**GIVEN TASK 1**
Based on the discussion of gRPC endianness, do these statements agree with the text? (a) The gRPC protocol accounts for endianness. (b) Bytes were chosen on purpose. (c) The recommendation is to use gRPC arrays instead of bytes.

━━ TEXT PASSAGE

Yes, I've had to deal with this kind of problems in the past... machine endianness is a good point to take into account. We wanted to test serialization/deserialization of data in this example. But I guess we didn't take that into account. We could probably send the machine's endianness as part of the metadata.
The use of bytes was purposefully intended, since what we usually transmit is chunks of bytes from one machine to another. Using arrays would have been the best solution indeed for this case-scenario, but we wanted to show an example of serialization/deserialization.
@akaszynski do you think we should look into changing the nature of the data from bytes to an array? If so, I'll take care of the implementation.
Your feedback is much appreciated @phxnsharp! The machine endianness was a very good point.
The gRPC protocol is defined as sending over the bytes of arrays directly, but does not take into account endianness. This means the protocol will fail spectacularly (type 3 error, bad data with no error) if the client and server machines have different native endianness.
api-eigen-example/src/ansys/eigen/cpp/grpc/client/src/GRPCClient.cpp
Line 499 in 108085f
api-eigen-example/src/ansys/eigen/python/grpc/client.py
Line 280 in 108085f
Unless there is another reason, I recommend using gRPC arrays instead of bytes. gRPC can handle this for us.

━━━━

**GIVEN TASK 2**
In the screen grounding listing, rename "Screen dimensions" to "Display size" in the lines from the one with "Given: Open the AI assistant icon" up to and including the last line of the listing, leaving everything else unchanged. Give only those lines and omit the pictures.

━━ DATA EXTRACT

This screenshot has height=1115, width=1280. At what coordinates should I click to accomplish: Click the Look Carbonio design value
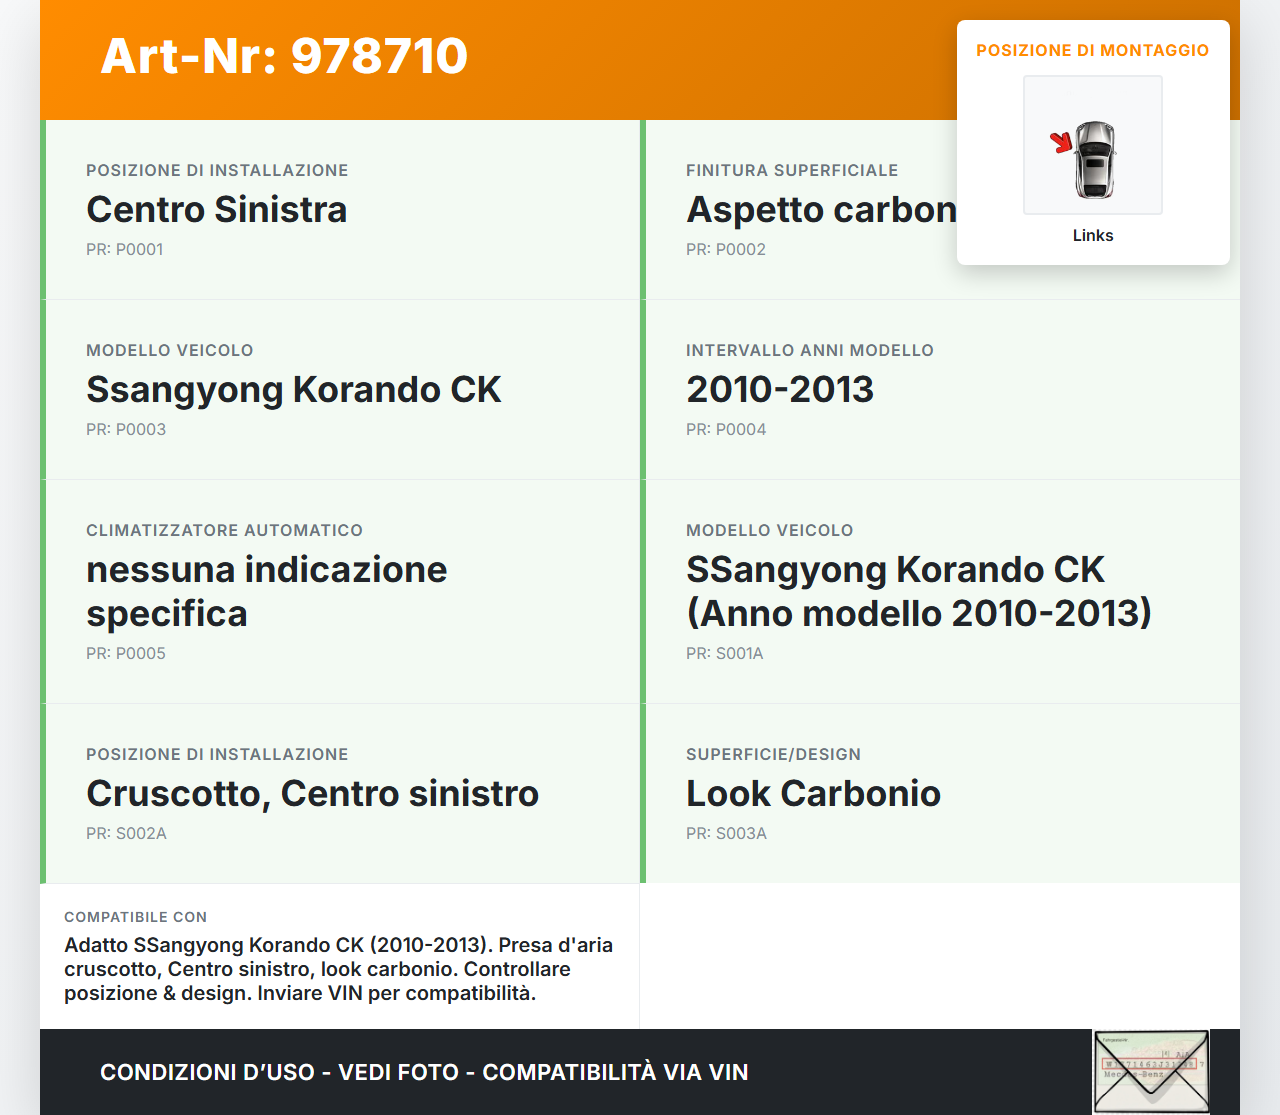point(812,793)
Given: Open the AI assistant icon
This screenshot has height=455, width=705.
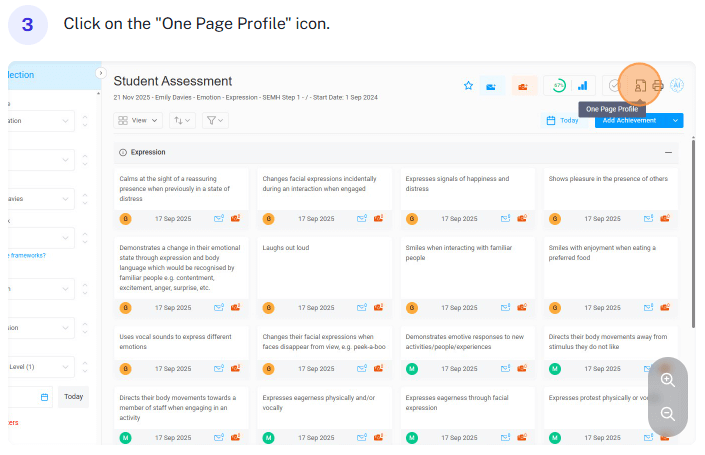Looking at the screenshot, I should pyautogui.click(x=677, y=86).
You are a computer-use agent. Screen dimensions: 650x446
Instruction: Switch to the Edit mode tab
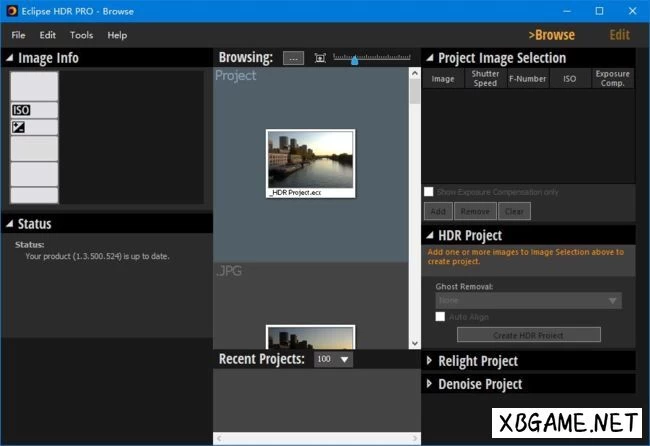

━━━━

**FINISHED ANSWER 1**
(a) No: "does not take into account endianness"
(b) Yes: "The use of bytes was purposefully intended"
(c) Yes: "I recommend using gRPC arrays instead of bytes."

**FINISHED ANSWER 2**
Given: Open the AI assistant icon
This screenshot has height=455, width=705.
Looking at the screenshot, I should pyautogui.click(x=677, y=86).
You are a computer-use agent. Display size: 650x446
Instruction: Switch to the Edit mode tab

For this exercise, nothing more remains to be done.